だがそれで終わりではない。かなりの重量があるはずのポリスーツがもう一体飛んできて、現場を目撃して歓声を上げる子供達の真上に落下しようとしている。
「――血殖装甲(エグゾクリムゾン)」
それを止めたのは、車窓から飛び出した大きな赤い手だった。
「キャッチ&リリース」
血で形成した手に受け止められたポリスーツは子供達を下敷きにすることなく、何もない地面に派手な音を立てて落ちる。
「……び……っくりしたー……!!」
飛ばされないようにクラウスにしがみついたままの状態で、丸い目を更に丸くした結理が呆然と呟いた。
「何があった!?」
「ははは、ポリスーツが降ってきやがるとは」
「とんだ悪天候だね」
「気を付けろ!!1.1トンの強化外骨格だぞ」
「あれを吹っ飛ばせるって、相当なパワー系ですね」
各々言葉を漏らしながら同じ方向を見る。さほど広くない路地の入口にポリスーツが数体立っていて、何かと交戦しているようだ。銃での攻撃の効果はほとんどないようで、悪態をつきながら後退しているポリスーツを追うように、路地から大きな影がゆっくりと姿を現した。
「うわー……どっからどう見てもパワータイプ……」
(……あれ?あの人……どっかで……)
筋骨隆々という表現では追いつかない体格を持つ異界存在の顔に、結理は見覚えがあった。だが即座に記憶と繋がらない。どうにか引っ張り出そうと顔をしかめている間に、クラウスが連絡を取る。

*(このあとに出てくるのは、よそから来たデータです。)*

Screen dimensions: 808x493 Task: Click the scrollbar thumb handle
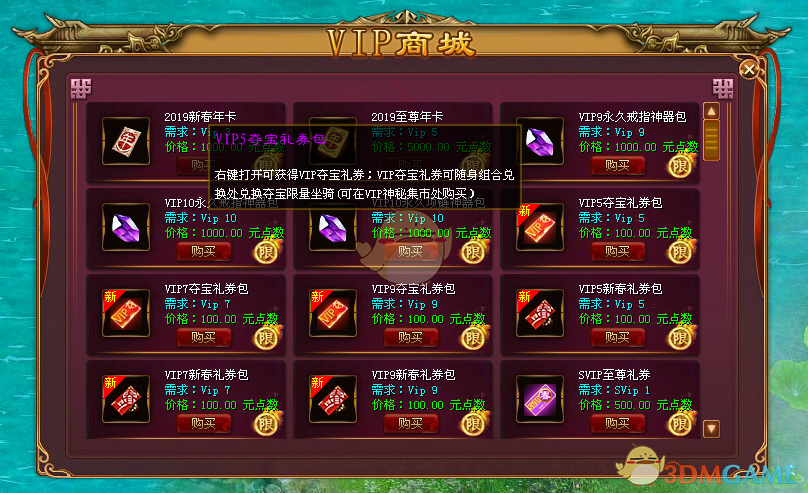click(712, 140)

「私だ。新三番街通りで緊急事態発生。未確認の巨大「人」物が機動警官隊と交戦中。念のために各員に伝礼、警戒態勢(デフコン)は2。緊急出動に備えよ」
それを聞きながら結理はコートのポケットから血晶石とグローブを取り出した。見覚えのある顔の詳細はまだ思い出せないが、今は後回しだ。グローブをはめながら血晶石を噛み砕き、気持ちを切り替えるように小さく息をつく。
「うーんクラウス兄ちゃん、これは僕ら行くべき?」
「バカヤロウバカ止めんなよ?バカヤロウ」
「いやこれ血槌(ブラッドハンマー)の出番でなかったら誰が出るんだって話ですよ…!」
どこか呑気に尋ねるハマーに言い返すようにブローディと結理が即答し、ひとまずの指示を終えたクラウスも神妙な面持ちで一緒にアリスの方を見た。
「………獄長」
「許可する。最短で拘束しろ」
「了解」
事態を重く捉えたアリスが即答で許可を出すと同時に、ハマーにかけられていた手錠が電子音と共に外れて落ちる。ブローディが歓声を上げる中、三人の戦士は揃って車を降りた。
「あ、それとスティーブン、ギルベルトに伝言を――」
向かう先にいるのは、強大な人型の異界存在。